Introduction IgG4-related disease (IgG4-RD) is a systemic immune-mediated disease that can involve nearly any organ. IgG4-RD can affect the kidney in different disease patterns, collectively referred to as IgG4-related kidney disease (IgG4-RKD). Methods We conducted a tissue-based cohort study with clinicopathological correlation in 125 patients with IgG4-RKD. Results The mean age at biopsy (n=120) or nephrectomy (n=5) was 63 years; 80% were male. 118 patients (94%) had IgG4-related tubulointerstitial nephritis (IgG4-TIN); 20 patients (16%) had IgG4-related membranous glomerulonephritis (IgG4-MGN; 13 with concurrent IgG4-TIN).
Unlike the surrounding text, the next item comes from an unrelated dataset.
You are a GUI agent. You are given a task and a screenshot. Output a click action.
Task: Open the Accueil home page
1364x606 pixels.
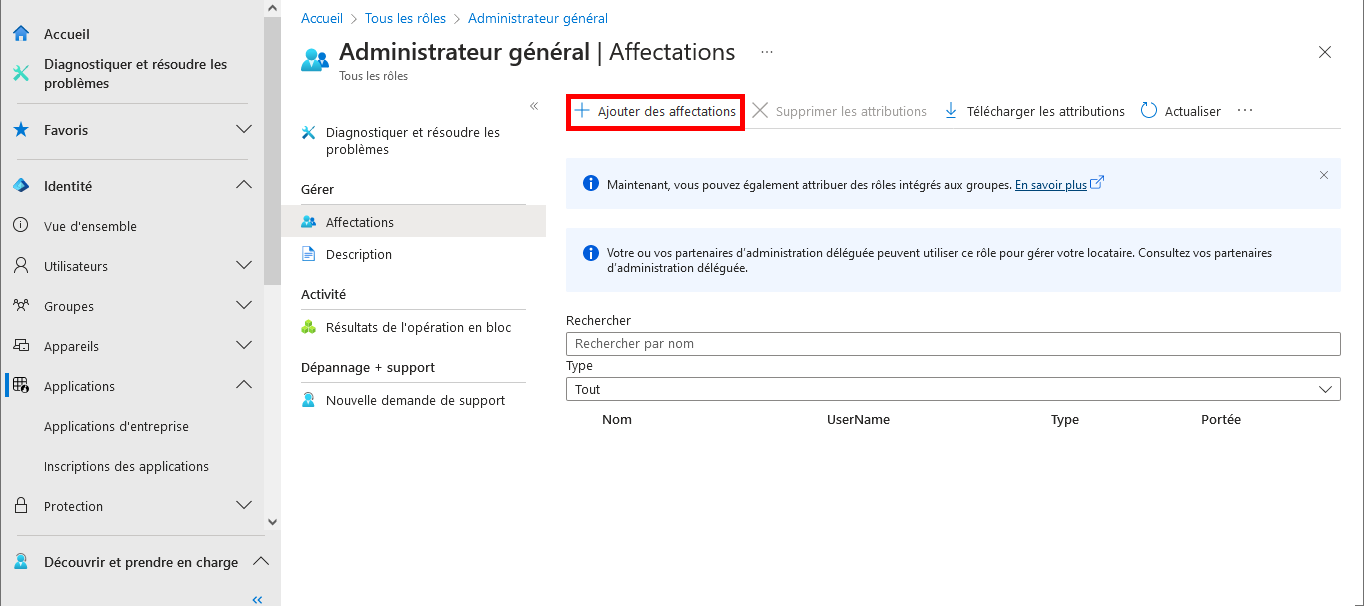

The primary clinical indication for biopsy/nephrectomy was acute or chronic renal failure in 78%, proteinuria in 17%, and mass lesion(s) in 15% (with overlap in primary indication). 52% (41/79) had abnormal radiographic findings, including mass(es) in 30% (24/79). All patients with IgG4-MGN had proteinuria. Extra-renal involvement by IgG4-RD was present in 79%. Median serum creatinine at presentation was 2.5 mg/dL (range 0.7-12). Serum IgG and/or IgG4 was increased in 91% (53/58); hypocomplementemia was present in 56% (43/77). Light microscopy showed plasma cell-rich interstitial nephritis in all cases of IgG4-TIN. 92% showed increased IgG4+ plasma cells. 7% showed an acute interstitial nephritis (AIN) pattern, and 5% showed non-necrotizing arteritis. Tubular basement membrane immune deposits were present in 83% of IgG4-TIN. Treatment information was available for 71 patients; 62 were treated with immunosuppression. Of those with elevated creatinine, 72% (41/57) showed a treatment response. Conclusion This largest tissue-based series more clearly defines the disease phenotype of IgG4-RKD.